→ Work to complete
1. In the forum thread about the Talgo trains, how many passengers does the current 7-car Hiawatha carry?
2. Write out the forum thread on the Talgo trains starting at "I think something" and ending at "restrictions or otherwise?", swapping "30 years" for "40 years".
3. Carry on the forum thread about the Talgo trains for the Hiawatha service, picking up after its final sentence.

→ Source extract
ALC_Rail_Writer said:


> If you want to increase capacity by 20% or more-- all you need to do is add another Amfleet/Horizon. You want to increase capacity by 50%, add three cars.


I think something all parties involved are missing right now is that Wisconsin and Illinois are currently having to pay to lease the Horizons/Amfleets from Amtrak. It's very clear that Hiawatha service is not going away anytime soon. So you come to the principles we all deal with when it comes to our living arrangements rent vs. buy. If you plan on being there for 30 years, you buy. If you plan on being there for under 5 you rent. Same principle y'all.


----------



## jis (Aug 7, 2009)

Rob_C said:


> Here's some general design questions about the Talgos...
> Does Spain not have any Bi-level cars? Height restrictions or otherwise?
> 
> Or would a bi-level Talgo nullify the tilt ability? They certainly seem to be low enough to support an upper deck, no?
> ...


You can see example of bi-level Talgos as operated by VR - the Finnish Railways - on their Russian Broad Gauge system in

.


----------



## Neil_M (Aug 7, 2009)

Green Maned Lion said:


> Sometimes, you are seriously about the most offensive person on this board, dude. Given my own position in that department, you really stepped over the line for me to mention it! I might be offensive, but I generally don't attack other forum members. ALC ain't my favourite person, exactly, but in some areas he's more grown up than you.


Feel free to take as much offence as you want as none was intended, it was meant to be a flippant remark, but go ahead , if you feel better by being offended then don't mind me.

Obviously a sense of humour is not given to the youth of the US either.


----------



## Kramerica (Aug 7, 2009)

OK... back on the ranch...

I sent this set of questions to the Milwaukee Journal-Sentinel's reporter on transporation:



> I’ve been reading all the articles about the new Talgo train sets the state plans to buy. I’d like to see an article about the configuration and amenities of the new train sets. Currently the 7-car Hiawatha (2 engines and 5 coaches) carries 350 passengers. But the new trains will be 14 cars and carry 420 passengers. What is all the extra space going to be used for?
> - Will there be a baggage car?
> 
> - Will there be a café car? If so, what kind of seating and food service will it have?
> ...


He (Larry Sandler) replied with this:



> Thank you for all these excellent questions. I hope to address some of them in a future article, perhaps as soon as tomorrow.
> As for the questions that wouldn’t be addressed, I can tell you that the new cars will be shorter, so the total length of the train won’t increase much. It is not yet clear whether the trains would decrease the time on the Chicago-Milwaukee run prior to the eventual upgrade to 110 mph service, but Talgo says these trains could handle any speed up to 220 mph. And the DOT says that if you ask the conductor, he can turn around the current seats on the Hiawatha for you, but they’re not sure whether the new ones will have that capability.

→ Data section
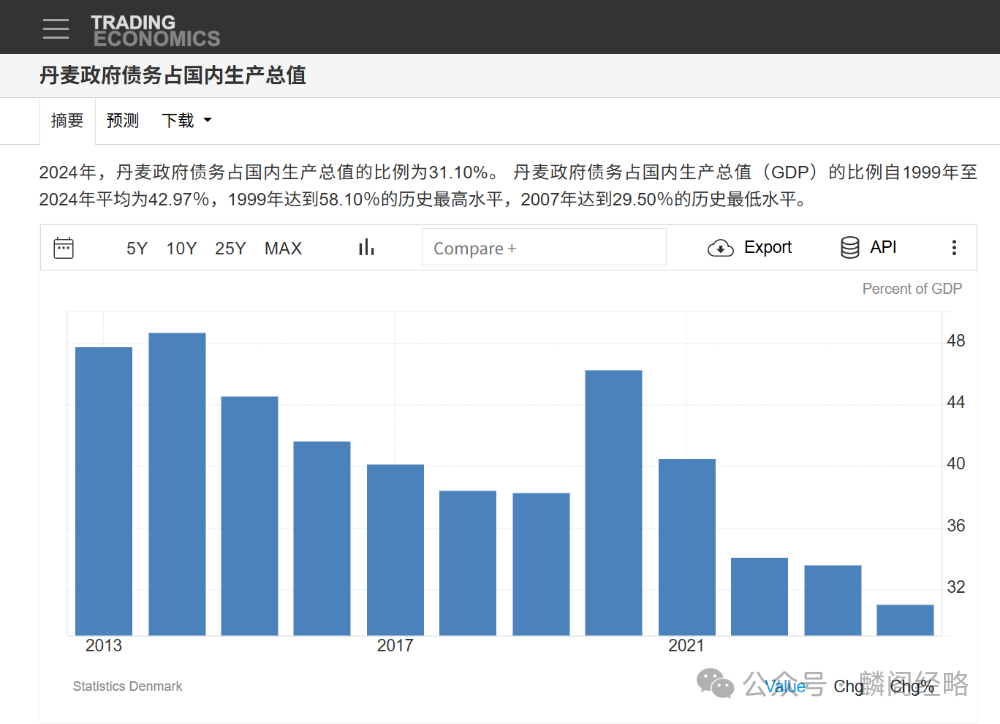
Task: Click the Export cloud icon
Action: [x=719, y=247]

→ Answers for each item
1. 350 passengers.

2.
I think something all parties involved are missing right now is that Wisconsin and Illinois are currently having to pay to lease the Horizons/Amfleets from Amtrak. It's very clear that Hiawatha service is not going away anytime soon. So you come to the principles we all deal with when it comes to our living arrangements rent vs. buy. If you plan on being there for 40 years, you buy. If you plan on being there for under 5 you rent. Same principle y'all.


----------



## jis (Aug 7, 2009)

Rob_C said:


> Here's some general design questions about the Talgos...
> Does Spain not have any Bi-level cars? Height restrictions or otherwise?

3.
So, hopefully there'll be some more information in the newspaper soon. I do have a question about flipping the seats on the Horizons, though. I've only taken it once, so I'm not too familiar with it. Can the conductor flip the seats?

The amenity I really hope the Talgo has is the ability to carry on a bicycle. Chicago has some great bike trails, and my friends and I would love to take our bikes on the train instead of taking our cars.

I did find this page about the Cascades Talgo on trainweb interesting. It shows a (gasp!) 14-car consist for the Talgo. That would make me think that Wisconsin's trains may be similar or idential in configuration. Baggage, coach, coach, coach, coach, coach, coach, coach, bistro, diner, business, business, generator. That would be pretty nice.


----------



## ALC Rail Writer (Aug 7, 2009)

The Talgos can hit 220mph? Is he on meth?!?


----------



## battalion51 (Aug 7, 2009)

Well if you call this meth, then yes.


----------



## ALC Rail Writer (Aug 7, 2009)

battalion51 said:


> Well if you call this meth, then yes.


Wisconsin is not buying that series... clearly he has no idea what he's buying.


----------



## Green Maned Lion (Aug 7, 2009)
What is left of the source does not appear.